De son côté, Espartero, vainqueur de don Carlos et pacificateur des provinces du nord, s’avançait avec soixante-dix mille hommes et soixante-dix pièces de canon. Il avait amené avec lui l’ancien chef carliste aragonais Cabanero, qui venait d’embrasser la cause de la reine, et qui adressa une proclamation à ses compatriotes pour les engager à l’imiter. Mais cette proclamation n’eut aucun écho, Cabrera y avait mis bon ordre d’avance. L’hiver survint alors, les montagnes du Maestrazgo se couvrirent de neige, les défiles devinrent impraticables. Par un dernier hommage à la réputation militaire de Cabrera, Espartero s’arrêta. Il plaça son quartier-général à Las-Matas, au centre du demi-cercle que formaient les châteaux fortifiés de l’ennemi, à une lieue seulement de l’un d’eux, Castellote. Là, il se fortifia à son tour, fit ouvrir des routes pour ses convois, établit des hôpitaux pour ses malades, des magasins pour ses munitions, et attendit patiemment le retour du beau temps.

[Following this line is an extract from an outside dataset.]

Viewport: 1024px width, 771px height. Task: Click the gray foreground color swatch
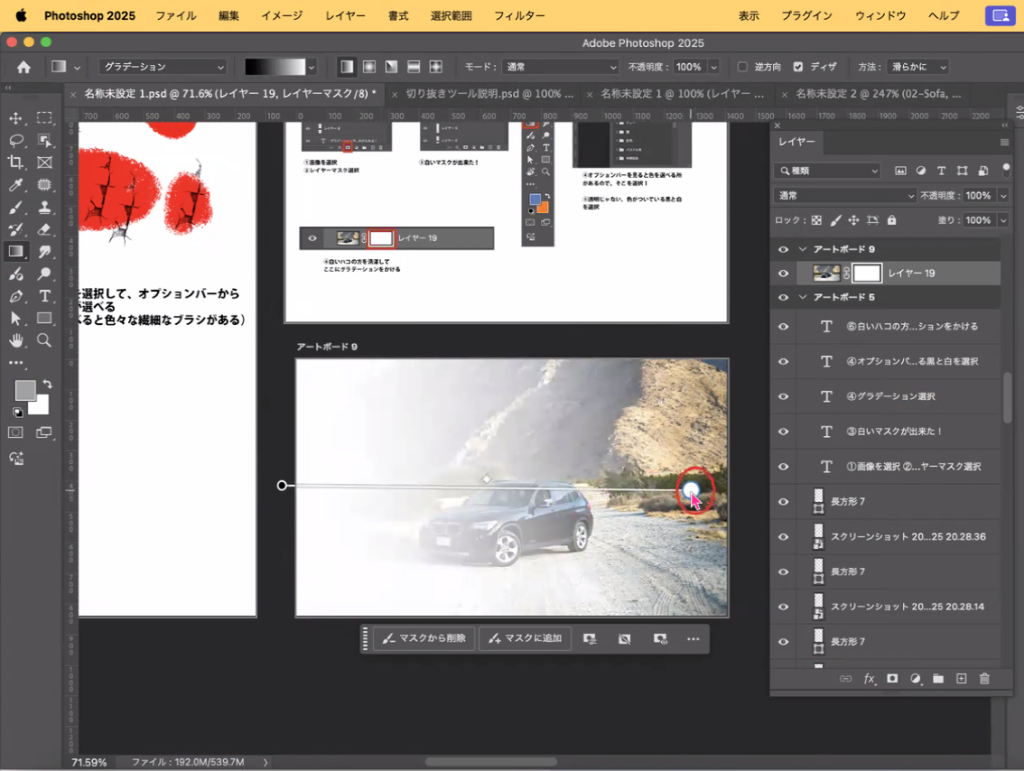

La conduite de Cabrera dans les derniers momens qui ont précédé sa chute sera fort diversement jugée. Lui-même attribue sa prompte défaite à sa maladie ; d’autres diront qu’amolli par deux ans de pouvoir, il a manqué d’énergie ; d’autres enfin, qu’il a toujours été au-dessous de sa fortune, et que sa faiblesse a paru dès qu’il n’a plus été protégé par le hasard. Ces trois explications sont sans doute également vraies. Sa maladie n’a été que le signe de son affaissement sous l’excès de sa prospérité, et il y a eu dans son mal quelque chose de celui de Mazaniello. On a peine à comprendre, en le voyant, que la destinée ait pu le choisir, lui si jeune et si chétif en apparence, pour le mettre à la tête d’une des plus terribles insurrections de lazzaroni que l’histoire ait jamais vues, et pour soumettre à ses moindres volontés ces forts Aragonais que rien n’avait pu encore subjuguer.